3/25/91: 3/11/91 NOTES from Museum of Natural History "Antarctica Today" lecture by Kenneth A. Chambers, who Anne said gave his WORST lecture of the three tonight. Minke is the SMALLEST baleen whale. Fur seals: 300,000 hairs/sq.in. Elephant seals are the LARGEST pinnepeds. Gentoos have the white eyebrows. The cries of recognition are given in what he calls ECSTASY DISPLAYS, which sound GREAT!

3/25/91: 3/13/91 notes from NY ASI Chapter meeting from 6:35-8:10PM, 45 of us, many from Wilson, and I sit next to newly-arrived (November) Joseph Casey from Ireland & Wilson. Cindex was planned in 1984 and out in 1986, talk by British Frances Lennie, who references "Indexing, Art of." Index is simplest and most reliable information processing system.
A. INDEXER'S JOB:
1. Identify and locate relevant information.
2. Distinguish substantial discussion versus passing mention.
3. Analyze concepts to produce headings.
4. Direct the user through cross-references.
5. Group together references to the same topic (subentries).
6. Organize entries systematically (i.e. alphabetically).
Supporting software: WordPerfect 4/5, Wordstar, Xywriter, Extended ?, Interleaf and Pagemaker, and supports AAP, APC, and Ventura codings.
B. METHODS: 1) Cards by chapter, 2) Cards in order, 3) My way.
C. IDEAL COMPUTER INDEXING PROGRAM [increased productivity by 30%-40%], leaves the "interesting bits" for the indexer and "the boring stuff" for the computer. 1. Minimizes typing [key-common phrases; duplicating entries]
2. Provides immediate review in finished form (in the order entered OR in instantly alphabetical form. "No need to mark the book."???
3. Provides instant lookup of entries (under headings). Type first few characters and computer instantly displays it.
4. Facilitates editing (editing instantly alphaed; search and replace; change pagination; index from non-final pages; Cref check; orphan sub)
5. Provides flexible formatting (of subentries and see alsos)
6. Exchanges records with databases ["portable" format]
7. Manages cumulations (even to "custom" books; variable chapters)
D. CINDEX (on Toshiba 3100; blip: forgot to PAIR CARDS; ENSURE well-formed text
1. dBase: slow, not variable-length; only 100-character sort-keys.
2. C programmed Cindex: a) sort instantly, b) simple-to-use, c) Command (not menu)-driven.
3. Future: a) in-text embedding and extraction, b) user-interfaced "Help" and "Windows."
4. Commands
a) for FILES: CREATE/CLOSE/LOOK/OPEN/READ/WRITE
b) for indexes: ADD/DELETE/EDIT/LIST/PRINT/SORT/SUBSTITUTE/SHOW and VERIFY cross-references in delimited ways.

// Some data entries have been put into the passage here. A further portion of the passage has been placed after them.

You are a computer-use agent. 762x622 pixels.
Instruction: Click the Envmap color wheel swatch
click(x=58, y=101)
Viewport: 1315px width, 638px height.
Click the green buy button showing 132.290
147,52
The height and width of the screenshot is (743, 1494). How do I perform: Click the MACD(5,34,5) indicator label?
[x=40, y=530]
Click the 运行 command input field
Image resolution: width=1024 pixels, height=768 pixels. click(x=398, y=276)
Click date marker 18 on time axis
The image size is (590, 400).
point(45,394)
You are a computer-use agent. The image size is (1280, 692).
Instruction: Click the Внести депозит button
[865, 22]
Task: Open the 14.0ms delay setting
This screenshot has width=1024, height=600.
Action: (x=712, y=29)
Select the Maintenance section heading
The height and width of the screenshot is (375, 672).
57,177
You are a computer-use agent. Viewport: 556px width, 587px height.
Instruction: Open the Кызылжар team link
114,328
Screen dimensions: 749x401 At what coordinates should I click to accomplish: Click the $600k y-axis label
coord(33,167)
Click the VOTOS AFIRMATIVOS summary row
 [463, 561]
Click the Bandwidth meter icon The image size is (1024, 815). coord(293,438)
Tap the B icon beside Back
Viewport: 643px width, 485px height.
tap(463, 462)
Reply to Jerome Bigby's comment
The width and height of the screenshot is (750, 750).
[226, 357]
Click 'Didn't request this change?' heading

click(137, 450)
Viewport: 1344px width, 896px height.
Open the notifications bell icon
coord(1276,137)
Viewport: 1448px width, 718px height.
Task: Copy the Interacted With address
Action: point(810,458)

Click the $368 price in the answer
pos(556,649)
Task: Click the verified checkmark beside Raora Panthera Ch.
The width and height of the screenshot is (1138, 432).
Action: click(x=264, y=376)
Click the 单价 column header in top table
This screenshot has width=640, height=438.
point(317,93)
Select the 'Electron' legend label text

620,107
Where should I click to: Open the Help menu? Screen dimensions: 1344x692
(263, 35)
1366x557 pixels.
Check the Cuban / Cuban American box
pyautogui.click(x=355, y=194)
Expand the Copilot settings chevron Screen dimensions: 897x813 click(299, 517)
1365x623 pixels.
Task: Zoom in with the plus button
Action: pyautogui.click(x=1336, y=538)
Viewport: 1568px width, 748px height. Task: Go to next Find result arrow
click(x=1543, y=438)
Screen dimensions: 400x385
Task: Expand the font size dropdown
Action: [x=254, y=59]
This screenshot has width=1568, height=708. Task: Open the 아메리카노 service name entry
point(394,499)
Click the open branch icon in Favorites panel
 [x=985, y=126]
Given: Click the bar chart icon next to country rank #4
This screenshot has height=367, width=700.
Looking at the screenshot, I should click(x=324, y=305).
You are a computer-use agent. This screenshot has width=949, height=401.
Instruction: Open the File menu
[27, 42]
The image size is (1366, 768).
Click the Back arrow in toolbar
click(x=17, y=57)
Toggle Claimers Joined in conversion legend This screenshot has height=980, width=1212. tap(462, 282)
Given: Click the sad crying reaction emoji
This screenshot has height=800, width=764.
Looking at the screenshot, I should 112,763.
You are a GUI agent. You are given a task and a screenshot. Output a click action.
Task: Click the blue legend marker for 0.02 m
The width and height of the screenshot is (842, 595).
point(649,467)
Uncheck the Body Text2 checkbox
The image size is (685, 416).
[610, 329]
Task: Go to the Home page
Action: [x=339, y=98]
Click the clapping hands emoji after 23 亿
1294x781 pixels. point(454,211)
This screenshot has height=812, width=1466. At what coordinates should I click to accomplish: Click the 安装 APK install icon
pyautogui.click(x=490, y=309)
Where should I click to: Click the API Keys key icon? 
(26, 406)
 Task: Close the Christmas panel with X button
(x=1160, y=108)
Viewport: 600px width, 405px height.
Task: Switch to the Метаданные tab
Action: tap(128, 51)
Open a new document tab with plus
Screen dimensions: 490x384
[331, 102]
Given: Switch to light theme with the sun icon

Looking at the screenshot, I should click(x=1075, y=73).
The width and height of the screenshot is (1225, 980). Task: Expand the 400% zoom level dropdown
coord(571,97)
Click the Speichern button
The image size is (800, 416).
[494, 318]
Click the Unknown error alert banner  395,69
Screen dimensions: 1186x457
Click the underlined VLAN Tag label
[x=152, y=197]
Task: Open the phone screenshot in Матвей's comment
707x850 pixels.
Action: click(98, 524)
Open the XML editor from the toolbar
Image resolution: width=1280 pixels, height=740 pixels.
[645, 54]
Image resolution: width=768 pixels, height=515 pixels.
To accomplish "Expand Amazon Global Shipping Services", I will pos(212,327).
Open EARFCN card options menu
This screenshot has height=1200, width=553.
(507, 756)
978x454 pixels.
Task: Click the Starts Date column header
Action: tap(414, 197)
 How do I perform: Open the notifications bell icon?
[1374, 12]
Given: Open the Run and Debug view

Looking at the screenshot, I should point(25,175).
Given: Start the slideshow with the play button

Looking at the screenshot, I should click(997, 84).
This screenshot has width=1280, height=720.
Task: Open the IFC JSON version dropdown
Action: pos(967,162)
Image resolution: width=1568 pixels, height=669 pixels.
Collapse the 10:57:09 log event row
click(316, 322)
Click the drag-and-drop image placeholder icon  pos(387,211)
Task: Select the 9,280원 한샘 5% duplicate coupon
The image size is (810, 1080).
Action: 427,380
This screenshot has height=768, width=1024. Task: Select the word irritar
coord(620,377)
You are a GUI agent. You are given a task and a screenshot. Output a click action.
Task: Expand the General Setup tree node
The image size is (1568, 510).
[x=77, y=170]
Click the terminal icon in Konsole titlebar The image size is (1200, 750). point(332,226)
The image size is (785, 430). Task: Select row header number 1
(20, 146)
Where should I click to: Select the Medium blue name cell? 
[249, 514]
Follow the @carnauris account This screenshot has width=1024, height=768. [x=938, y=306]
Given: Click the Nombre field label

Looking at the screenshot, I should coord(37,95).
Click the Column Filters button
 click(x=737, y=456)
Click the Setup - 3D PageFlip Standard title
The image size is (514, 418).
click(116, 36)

3/25/91: 3/15/91 notes on Steinway Pianos tour with Spartacus 9AM to 1PM, really too long!Founded 1853, lumberyard on 4th (Park) Avenue. To 400 acres of marshland when Park Avenue RR built. Building #5 added in 1957. 3500/year built here, 1500/year built in Hamburg, which started in 1880. ONE competitor makes over 300,000/year! PAID for Paderewski's tour ONLY. All EUROPE finishes with polyester, US uses five layers of lacquer. First NYC concert hall was Steinway Hall. Concert Grand sells for $57,200. It out-appreciates Mercedes-Benz at 20% per year. Consoles discontinued in 1988. Baldwin, Sohmer, Charles Walter are the only other three US piano-makers. Steinway #300,000 in White House, and #500,000 was SPECIAL. Tours started eight months ago. ONLY mahogany and walnut HAS "fiddleback." Mahogany VENEER and sitka spruce for domed belly or soundboard. Dowels used. Red string for dampers. S=Small, M=Medium, L=Large, B=Very Large, D=Doggone big. Felt is a mixture of wools. Only rosewood used in tiny insert in only buckskin. Hammers are GRADED in size, with purple felt in the centers. Benches made here for 3 years, the other company out of business. They work 7:20-4:20, 48 weeks/year. 370 workers and 100 office workers for about 470 people. Key is spruce, "ivory" is ivorest, maple and birch used in action, and black is PLASTIC. I'm missing the MIDDLE of the two action-pieces. A piano out of tune hastens damage to the soundboard and bridge and other WOOD parts. Piano should be tuned "at least" twice a year. Swedish steel springs.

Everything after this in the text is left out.